Histogram Plot Gallery¶
Histogram plots show the distribution of a numerical metric by binning values and counting how many fall in each bin. They're the right pick when the question is about shape (where the mass sits, how skewed it is, whether there's more than one mode) rather than about an individual value.
Histogram plots excel at:
- Spread and shape: see whether basket sizes are tightly grouped or long-tailed
- Multi-modal patterns: surface separate behaviours that average out in summary stats
- Segment comparison: overlay distributions per customer tier or channel
- Outlier focus: clip or drop extremes to see the central mass clearly
import matplotlib.pyplot as plt
import numpy as np
import pandas as pd
from openretailscience.plots import histogram
Basic Histogram¶
Pass a single value_col and bins=N to render the distribution of one numerical column.
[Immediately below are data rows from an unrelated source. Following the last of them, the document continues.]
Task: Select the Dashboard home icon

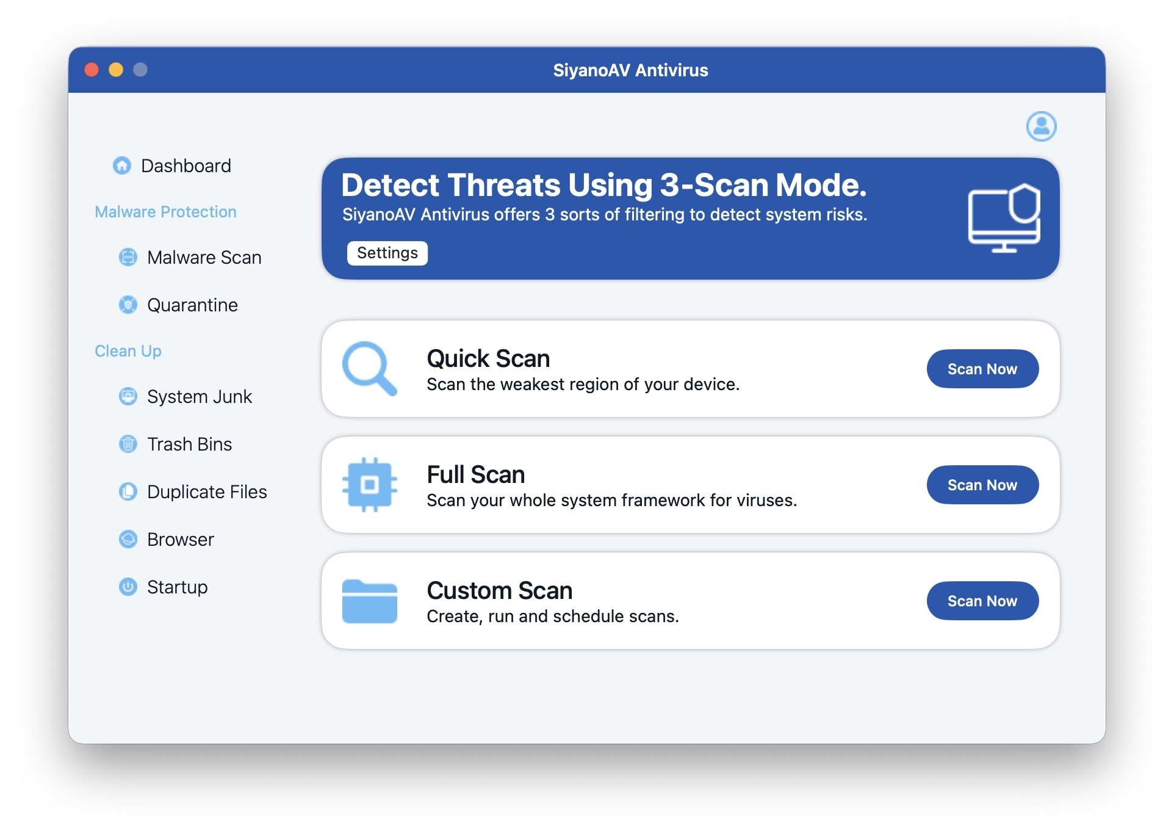Action: [x=123, y=165]
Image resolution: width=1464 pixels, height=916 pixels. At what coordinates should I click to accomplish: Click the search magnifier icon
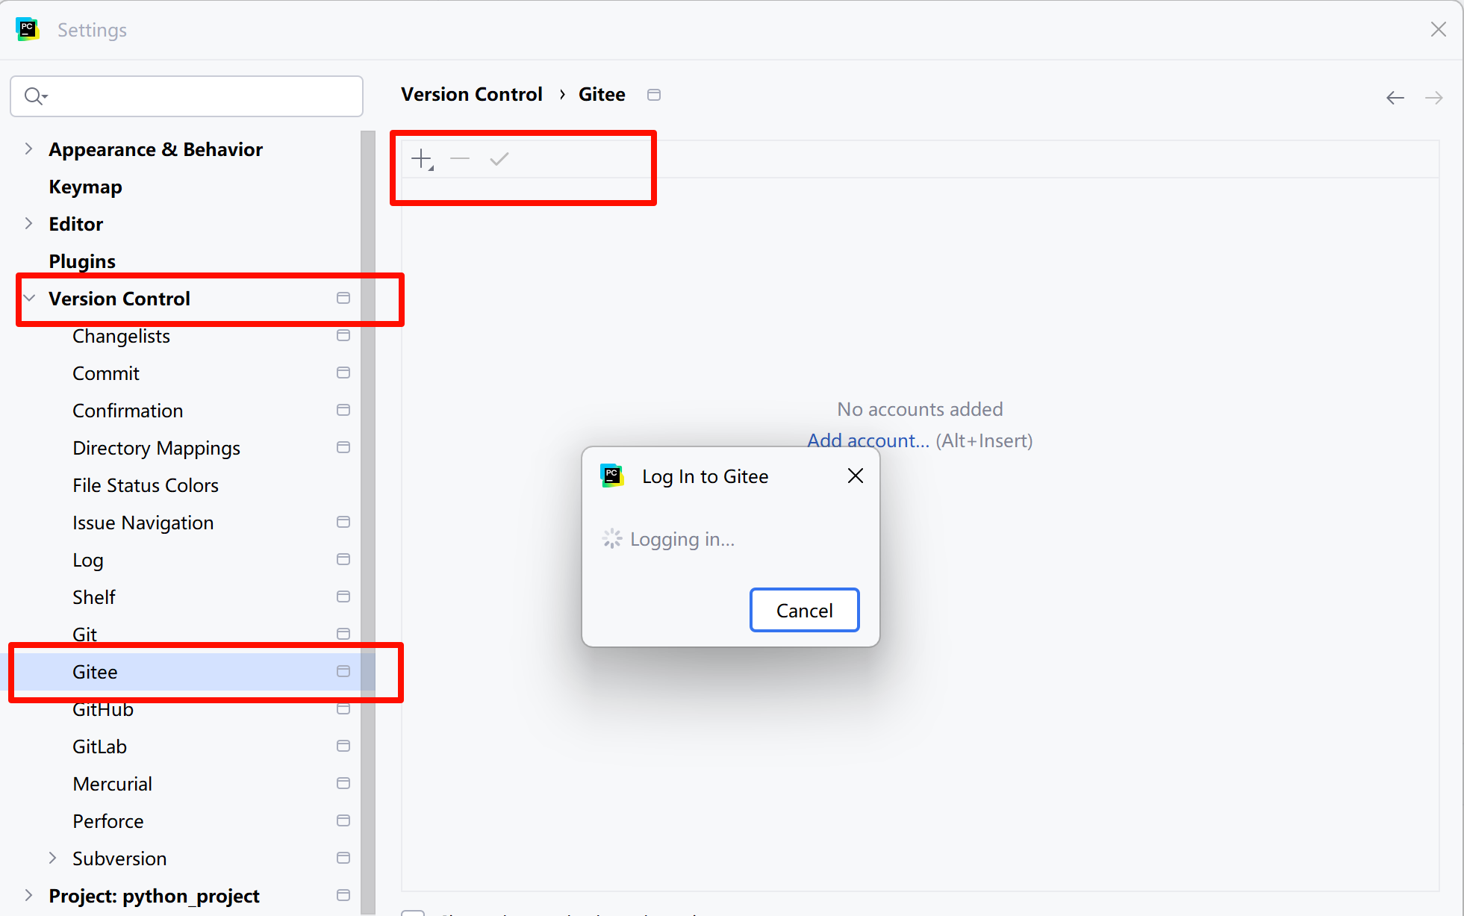click(x=34, y=96)
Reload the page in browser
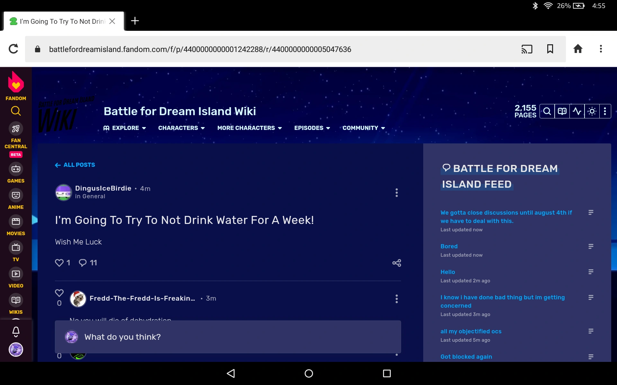 point(13,49)
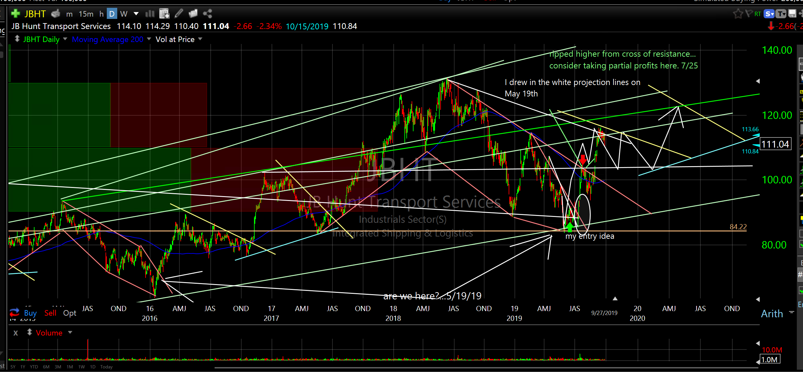Close the Volume pane with X
Image resolution: width=803 pixels, height=372 pixels.
[16, 333]
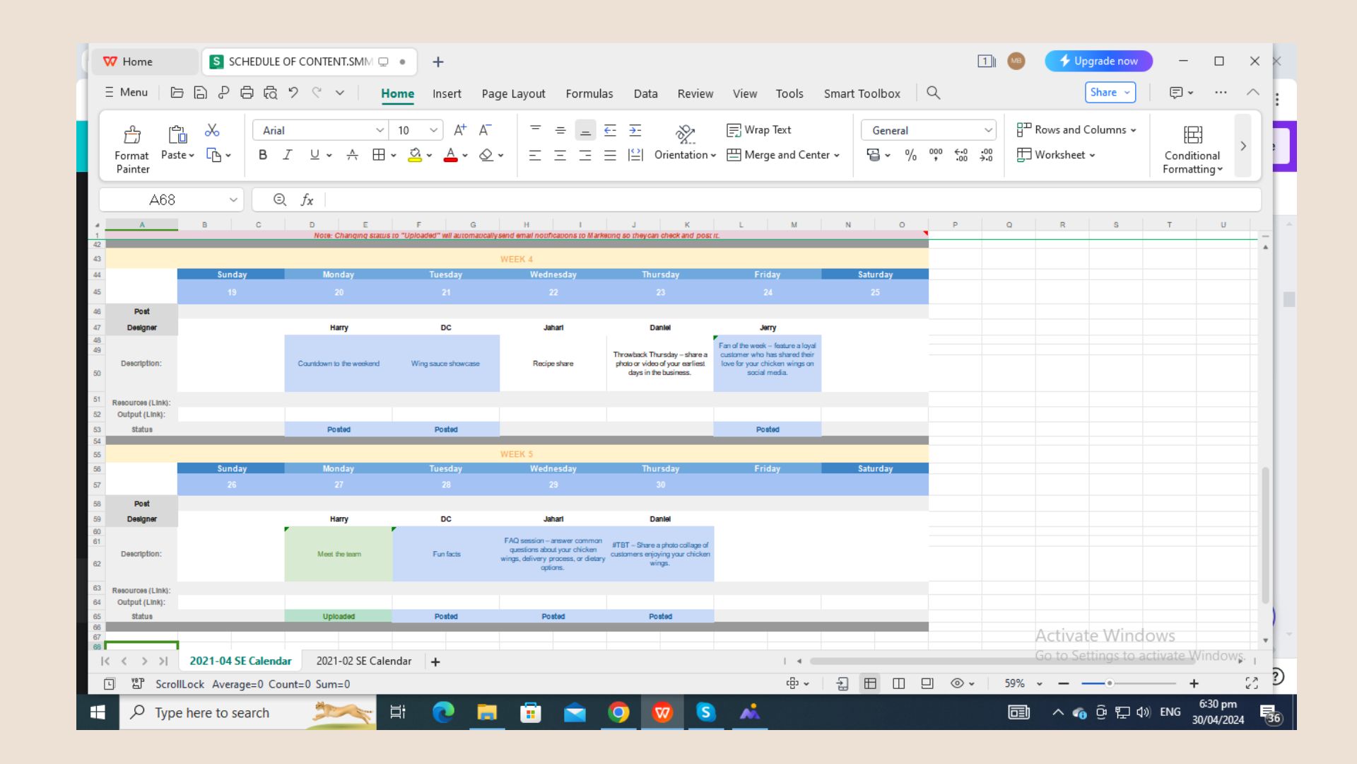The width and height of the screenshot is (1357, 764).
Task: Expand the General number format dropdown
Action: [x=988, y=130]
Bars start flush at the y-axis with no left margin, so the leftmost bin reads as the data's actual lower bound.
histogram.plot(
basket_data,
value_col="basket_amount",
bins=30,
eyebrow="Basket size",
title="Two distinct shopping behaviours: top-ups around \\$30 and full baskets around \\$100",
subtitle="Distribution of basket amounts (\\$) across one week of transactions",
x_label="Basket amount (\\$)",
y_label="Number of transactions",
)
plt.show()
Compare Distributions with group_col¶
Pass group_col alongside a single value_col to overlay one histogram per group, each in its own colour with translucency so smaller groups stay visible behind larger ones. Use this shape when the data is in long format (one row per observation, with a category column).
histogram.plot(
segment_orders,
value_col="order_value",
group_col="segment",
bins=25,
eyebrow="Customer segments",
title="Each loyalty tier sits in its own order-value range with little overlap",
subtitle="Order value (\\$) distribution by loyalty segment",
x_label="Order value (\\$)",
y_label="Number of orders",
legend_title="Segment",
move_legend_outside=True,
)
plt.show()
Multiple Value Columns¶
If the data is already in wide format (one column per series), pass a list to value_col instead of using group_col. The two are mutually exclusive: passing both raises ValueError because the function wouldn't know how to disambiguate.
histogram.plot(
channel_orders,
value_col=["Online", "In-Store", "Mobile"],
bins=25,
eyebrow="Channel mix",
title="Mobile orders cluster low and tight; in-store baskets spread the highest",
subtitle="Per-order amount (\\$) distribution by sales channel",
x_label="Order amount (\\$)",
y_label="Number of orders",
legend_title="Channel",
move_legend_outside=True,
)
plt.show()
Outlier-Preserving Clipping with clip_range¶
Pass clip_range=(lower, upper) to clamp out-of-range values to the nearest boundary so they pile up at the edge bins instead of being dropped. Use it when you want the central mass to read clearly but still want to see how much sits beyond the window. Pass None on either side for one-sided clipping (e.g. clip_range=(0, None) to clamp only negatives). To drop outliers entirely instead, pass matplotlib's native range=(lower, upper) through **kwargs; specifying both raises ValueError.
histogram.plot(
basket_data,
value_col="basket_amount",
clip_range=(30, 120),
bins=30,
eyebrow="Basket size",
title="Clipping piles every out-of-range basket into the boundary bins",
subtitle="Same basket data, values below \\$30 clipped up to \\$30 and above \\$120 clipped down to \\$120",
x_label="Basket amount (\\$)",
y_label="Number of transactions",
)
plt.show()
Hatched Bars and Source Attribution¶
Pass use_hatch=True to overlay a different hatch pattern on each series. Helpful for accessibility (colour-impaired readers) and for charts destined for black-and-white print where the colour distinctions disappear. Combine with source_text for an attribution line on export-ready images.
histogram.plot(
segment_orders,
value_col="order_value",
group_col="segment",
bins=25,
use_hatch=True,
eyebrow="Customer segments",
title="Hatch patterns keep segments distinguishable in print and for colour-impaired readers",
subtitle="Order value (\\$) distribution by loyalty segment",
x_label="Order value (\\$)",
y_label="Number of orders",
legend_title="Segment",
move_legend_outside=True,
source_text="Source: Loyalty programme order log, Q4 2024",
)
plt.show()